> EXTRACTED RECORDS
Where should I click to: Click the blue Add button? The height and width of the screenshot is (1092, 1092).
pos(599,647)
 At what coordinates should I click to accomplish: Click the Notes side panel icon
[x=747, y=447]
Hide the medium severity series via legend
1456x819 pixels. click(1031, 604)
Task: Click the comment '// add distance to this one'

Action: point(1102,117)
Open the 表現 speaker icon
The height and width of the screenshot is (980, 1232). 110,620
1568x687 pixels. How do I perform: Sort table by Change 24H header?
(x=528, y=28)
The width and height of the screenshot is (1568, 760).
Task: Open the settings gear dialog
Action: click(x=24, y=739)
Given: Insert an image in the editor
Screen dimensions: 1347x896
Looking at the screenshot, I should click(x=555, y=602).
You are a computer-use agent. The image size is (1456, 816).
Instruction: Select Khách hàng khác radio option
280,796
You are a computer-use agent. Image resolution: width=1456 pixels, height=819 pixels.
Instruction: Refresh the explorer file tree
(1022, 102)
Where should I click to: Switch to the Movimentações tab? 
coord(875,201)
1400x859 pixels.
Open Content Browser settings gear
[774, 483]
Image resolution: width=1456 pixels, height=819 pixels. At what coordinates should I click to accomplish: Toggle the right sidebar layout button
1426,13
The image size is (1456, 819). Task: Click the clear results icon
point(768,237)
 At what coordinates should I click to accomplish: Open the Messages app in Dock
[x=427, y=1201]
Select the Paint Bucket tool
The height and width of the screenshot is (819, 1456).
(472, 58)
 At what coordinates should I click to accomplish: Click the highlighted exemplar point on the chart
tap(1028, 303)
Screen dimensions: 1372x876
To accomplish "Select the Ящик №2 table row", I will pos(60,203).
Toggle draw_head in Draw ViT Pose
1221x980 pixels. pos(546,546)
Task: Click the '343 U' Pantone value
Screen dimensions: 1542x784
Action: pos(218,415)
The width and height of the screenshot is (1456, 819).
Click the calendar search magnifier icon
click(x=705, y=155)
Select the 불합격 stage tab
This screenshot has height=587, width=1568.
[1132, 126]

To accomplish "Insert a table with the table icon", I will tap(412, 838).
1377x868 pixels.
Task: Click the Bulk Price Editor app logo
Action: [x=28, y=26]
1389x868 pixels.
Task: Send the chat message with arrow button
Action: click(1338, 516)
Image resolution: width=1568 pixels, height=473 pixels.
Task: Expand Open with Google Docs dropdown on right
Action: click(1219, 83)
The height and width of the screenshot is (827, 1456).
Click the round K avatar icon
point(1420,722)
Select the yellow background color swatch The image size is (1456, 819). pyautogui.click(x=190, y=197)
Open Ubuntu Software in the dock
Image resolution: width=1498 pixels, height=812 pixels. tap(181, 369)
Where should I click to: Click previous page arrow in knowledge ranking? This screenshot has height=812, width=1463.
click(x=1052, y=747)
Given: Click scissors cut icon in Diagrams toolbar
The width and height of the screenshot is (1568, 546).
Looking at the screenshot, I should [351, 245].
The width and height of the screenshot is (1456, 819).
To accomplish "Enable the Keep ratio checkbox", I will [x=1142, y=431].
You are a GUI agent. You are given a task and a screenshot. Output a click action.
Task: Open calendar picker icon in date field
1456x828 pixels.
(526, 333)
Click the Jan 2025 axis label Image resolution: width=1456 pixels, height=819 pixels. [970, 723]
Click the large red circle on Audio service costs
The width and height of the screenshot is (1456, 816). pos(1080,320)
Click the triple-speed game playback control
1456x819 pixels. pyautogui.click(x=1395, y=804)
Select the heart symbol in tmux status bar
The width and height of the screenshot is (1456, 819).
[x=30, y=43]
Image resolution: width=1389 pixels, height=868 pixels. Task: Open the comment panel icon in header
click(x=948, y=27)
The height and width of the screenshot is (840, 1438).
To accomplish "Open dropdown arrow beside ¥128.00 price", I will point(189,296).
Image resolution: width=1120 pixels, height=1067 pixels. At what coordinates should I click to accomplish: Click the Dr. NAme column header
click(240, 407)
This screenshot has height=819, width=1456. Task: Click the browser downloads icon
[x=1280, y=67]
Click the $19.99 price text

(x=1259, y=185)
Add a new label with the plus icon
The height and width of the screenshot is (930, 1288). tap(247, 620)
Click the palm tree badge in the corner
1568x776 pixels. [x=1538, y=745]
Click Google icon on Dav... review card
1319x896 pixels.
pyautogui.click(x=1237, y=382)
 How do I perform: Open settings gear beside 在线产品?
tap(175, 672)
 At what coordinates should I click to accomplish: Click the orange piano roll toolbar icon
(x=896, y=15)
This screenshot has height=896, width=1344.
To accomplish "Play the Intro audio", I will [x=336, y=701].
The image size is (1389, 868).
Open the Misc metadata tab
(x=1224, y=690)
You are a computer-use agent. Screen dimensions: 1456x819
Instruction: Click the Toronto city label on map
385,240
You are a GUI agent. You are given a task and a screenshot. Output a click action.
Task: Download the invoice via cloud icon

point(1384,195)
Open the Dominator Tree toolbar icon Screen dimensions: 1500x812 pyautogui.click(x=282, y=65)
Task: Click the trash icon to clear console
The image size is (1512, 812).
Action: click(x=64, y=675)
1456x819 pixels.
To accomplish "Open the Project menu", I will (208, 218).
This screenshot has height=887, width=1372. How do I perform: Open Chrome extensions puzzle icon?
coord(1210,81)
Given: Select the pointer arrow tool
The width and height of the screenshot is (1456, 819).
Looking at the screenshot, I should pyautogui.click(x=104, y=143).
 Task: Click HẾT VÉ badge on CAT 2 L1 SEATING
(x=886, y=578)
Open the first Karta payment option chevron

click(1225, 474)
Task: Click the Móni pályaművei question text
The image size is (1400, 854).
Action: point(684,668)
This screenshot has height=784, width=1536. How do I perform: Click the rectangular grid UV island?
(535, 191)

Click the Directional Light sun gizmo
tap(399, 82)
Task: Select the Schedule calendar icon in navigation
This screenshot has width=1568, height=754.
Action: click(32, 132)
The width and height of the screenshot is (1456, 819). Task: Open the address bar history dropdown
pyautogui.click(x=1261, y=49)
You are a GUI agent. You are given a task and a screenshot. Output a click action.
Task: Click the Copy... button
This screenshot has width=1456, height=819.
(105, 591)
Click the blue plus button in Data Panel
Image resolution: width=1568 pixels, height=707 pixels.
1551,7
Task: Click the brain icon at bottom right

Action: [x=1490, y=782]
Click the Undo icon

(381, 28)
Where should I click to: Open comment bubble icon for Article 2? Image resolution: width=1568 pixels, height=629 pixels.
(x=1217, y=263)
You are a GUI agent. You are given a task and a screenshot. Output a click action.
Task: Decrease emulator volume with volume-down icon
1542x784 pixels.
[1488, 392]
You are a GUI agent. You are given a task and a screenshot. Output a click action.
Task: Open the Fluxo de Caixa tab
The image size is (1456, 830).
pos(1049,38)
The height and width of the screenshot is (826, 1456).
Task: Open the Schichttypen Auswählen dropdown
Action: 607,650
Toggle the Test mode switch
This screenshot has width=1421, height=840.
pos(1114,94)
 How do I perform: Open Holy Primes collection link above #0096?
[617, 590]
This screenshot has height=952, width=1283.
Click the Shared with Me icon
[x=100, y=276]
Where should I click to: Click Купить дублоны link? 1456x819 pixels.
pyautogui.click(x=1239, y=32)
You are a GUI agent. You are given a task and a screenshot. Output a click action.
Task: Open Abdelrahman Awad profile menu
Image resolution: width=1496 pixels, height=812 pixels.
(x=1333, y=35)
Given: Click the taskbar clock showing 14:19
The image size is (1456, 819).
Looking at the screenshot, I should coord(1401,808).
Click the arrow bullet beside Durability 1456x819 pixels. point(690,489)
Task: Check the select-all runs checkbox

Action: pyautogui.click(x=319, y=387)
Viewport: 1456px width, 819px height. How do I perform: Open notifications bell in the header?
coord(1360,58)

> WHAT YOU HAVE TO DO
Set down the data once more, word for word.

> EXERCISE SOLUTION
Where should I click to: Click the blue Add button? The height and width of the screenshot is (1092, 1092).
pos(599,647)
 At what coordinates should I click to accomplish: Click the Notes side panel icon
[x=747, y=447]
Hide the medium severity series via legend
1456x819 pixels. click(1031, 604)
Task: Click the comment '// add distance to this one'

Action: point(1102,117)
Open the 表現 speaker icon
The height and width of the screenshot is (980, 1232). 110,620
1568x687 pixels. How do I perform: Sort table by Change 24H header?
(x=528, y=28)
The width and height of the screenshot is (1568, 760).
Task: Open the settings gear dialog
Action: click(x=24, y=739)
Given: Insert an image in the editor
Screen dimensions: 1347x896
Looking at the screenshot, I should click(x=555, y=602).
You are a computer-use agent. The image size is (1456, 816).
Instruction: Select Khách hàng khác radio option
280,796
You are a computer-use agent. Image resolution: width=1456 pixels, height=819 pixels.
Instruction: Refresh the explorer file tree
(1022, 102)
Where should I click to: Switch to the Movimentações tab? 
coord(875,201)
1400x859 pixels.
Open Content Browser settings gear
[774, 483]
Image resolution: width=1456 pixels, height=819 pixels. At what coordinates should I click to accomplish: Toggle the right sidebar layout button
1426,13
The image size is (1456, 819). Task: Click the clear results icon
point(768,237)
 At what coordinates should I click to accomplish: Open the Messages app in Dock
[x=427, y=1201]
Select the Paint Bucket tool
The height and width of the screenshot is (819, 1456).
(472, 58)
 At what coordinates should I click to accomplish: Click the highlighted exemplar point on the chart
tap(1028, 303)
Screen dimensions: 1372x876
To accomplish "Select the Ящик №2 table row", I will pos(60,203).
Toggle draw_head in Draw ViT Pose
1221x980 pixels. pos(546,546)
Task: Click the '343 U' Pantone value
Screen dimensions: 1542x784
Action: pos(218,415)
The width and height of the screenshot is (1456, 819).
Click the calendar search magnifier icon
click(x=705, y=155)
Select the 불합격 stage tab
This screenshot has height=587, width=1568.
[1132, 126]

To accomplish "Insert a table with the table icon", I will tap(412, 838).
1377x868 pixels.
Task: Click the Bulk Price Editor app logo
Action: [x=28, y=26]
1389x868 pixels.
Task: Send the chat message with arrow button
Action: click(1338, 516)
Image resolution: width=1568 pixels, height=473 pixels.
Task: Expand Open with Google Docs dropdown on right
Action: click(1219, 83)
The height and width of the screenshot is (827, 1456).
Click the round K avatar icon
point(1420,722)
Select the yellow background color swatch The image size is (1456, 819). pyautogui.click(x=190, y=197)
Open Ubuntu Software in the dock
Image resolution: width=1498 pixels, height=812 pixels. tap(181, 369)
Where should I click to: Click previous page arrow in knowledge ranking? This screenshot has height=812, width=1463.
click(x=1052, y=747)
Given: Click scissors cut icon in Diagrams toolbar
The width and height of the screenshot is (1568, 546).
Looking at the screenshot, I should [351, 245].
The width and height of the screenshot is (1456, 819).
To accomplish "Enable the Keep ratio checkbox", I will [x=1142, y=431].
You are a GUI agent. You are given a task and a screenshot. Output a click action.
Task: Open calendar picker icon in date field
1456x828 pixels.
(526, 333)
Click the Jan 2025 axis label Image resolution: width=1456 pixels, height=819 pixels. [970, 723]
Click the large red circle on Audio service costs
The width and height of the screenshot is (1456, 816). pos(1080,320)
Click the triple-speed game playback control
1456x819 pixels. pyautogui.click(x=1395, y=804)
Select the heart symbol in tmux status bar
The width and height of the screenshot is (1456, 819).
[x=30, y=43]
Image resolution: width=1389 pixels, height=868 pixels. Task: Open the comment panel icon in header
click(x=948, y=27)
The height and width of the screenshot is (840, 1438).
To accomplish "Open dropdown arrow beside ¥128.00 price", I will point(189,296).
Image resolution: width=1120 pixels, height=1067 pixels. At what coordinates should I click to accomplish: Click the Dr. NAme column header
click(240, 407)
This screenshot has height=819, width=1456. Task: Click the browser downloads icon
[x=1280, y=67]
Click the $19.99 price text

(x=1259, y=185)
Add a new label with the plus icon
The height and width of the screenshot is (930, 1288). tap(247, 620)
Click the palm tree badge in the corner
1568x776 pixels. [x=1538, y=745]
Click Google icon on Dav... review card
1319x896 pixels.
pyautogui.click(x=1237, y=382)
 How do I perform: Open settings gear beside 在线产品?
tap(175, 672)
 At what coordinates should I click to accomplish: Click the orange piano roll toolbar icon
(x=896, y=15)
This screenshot has height=896, width=1344.
To accomplish "Play the Intro audio", I will [x=336, y=701].
The image size is (1389, 868).
Open the Misc metadata tab
(x=1224, y=690)
You are a computer-use agent. Screen dimensions: 1456x819
Instruction: Click the Toronto city label on map
385,240
You are a GUI agent. You are given a task and a screenshot. Output a click action.
Task: Download the invoice via cloud icon

point(1384,195)
Open the Dominator Tree toolbar icon Screen dimensions: 1500x812 pyautogui.click(x=282, y=65)
Task: Click the trash icon to clear console
The image size is (1512, 812).
Action: click(x=64, y=675)
1456x819 pixels.
To accomplish "Open the Project menu", I will (208, 218).
This screenshot has height=887, width=1372. How do I perform: Open Chrome extensions puzzle icon?
coord(1210,81)
Given: Select the pointer arrow tool
The width and height of the screenshot is (1456, 819).
Looking at the screenshot, I should pyautogui.click(x=104, y=143).
 Task: Click HẾT VÉ badge on CAT 2 L1 SEATING
(x=886, y=578)
Open the first Karta payment option chevron

click(1225, 474)
Task: Click the Móni pályaművei question text
The image size is (1400, 854).
Action: point(684,668)
This screenshot has height=784, width=1536. How do I perform: Click the rectangular grid UV island?
(535, 191)

Click the Directional Light sun gizmo
tap(399, 82)
Task: Select the Schedule calendar icon in navigation
This screenshot has width=1568, height=754.
Action: click(32, 132)
The width and height of the screenshot is (1456, 819). Task: Open the address bar history dropdown
pyautogui.click(x=1261, y=49)
You are a GUI agent. You are given a task and a screenshot. Output a click action.
Task: Click the Copy... button
This screenshot has width=1456, height=819.
(105, 591)
Click the blue plus button in Data Panel
Image resolution: width=1568 pixels, height=707 pixels.
1551,7
Task: Click the brain icon at bottom right

Action: [x=1490, y=782]
Click the Undo icon

(381, 28)
Where should I click to: Open comment bubble icon for Article 2? Image resolution: width=1568 pixels, height=629 pixels.
(x=1217, y=263)
You are a GUI agent. You are given a task and a screenshot. Output a click action.
Task: Decrease emulator volume with volume-down icon
1542x784 pixels.
[1488, 392]
You are a GUI agent. You are given a task and a screenshot. Output a click action.
Task: Open the Fluxo de Caixa tab
The image size is (1456, 830).
pos(1049,38)
The height and width of the screenshot is (826, 1456).
Task: Open the Schichttypen Auswählen dropdown
Action: 607,650
Toggle the Test mode switch
This screenshot has width=1421, height=840.
pos(1114,94)
 How do I perform: Open Holy Primes collection link above #0096?
[617, 590]
This screenshot has height=952, width=1283.
Click the Shared with Me icon
[x=100, y=276]
Where should I click to: Click Купить дублоны link? 1456x819 pixels.
pyautogui.click(x=1239, y=32)
You are a GUI agent. You are given a task and a screenshot. Output a click action.
Task: Open Abdelrahman Awad profile menu
Image resolution: width=1496 pixels, height=812 pixels.
(x=1333, y=35)
Given: Click the taskbar clock showing 14:19
The image size is (1456, 819).
Looking at the screenshot, I should coord(1401,808).
Click the arrow bullet beside Durability 1456x819 pixels. point(690,489)
Task: Check the select-all runs checkbox

Action: pyautogui.click(x=319, y=387)
Viewport: 1456px width, 819px height. How do I perform: Open notifications bell in the header?
coord(1360,58)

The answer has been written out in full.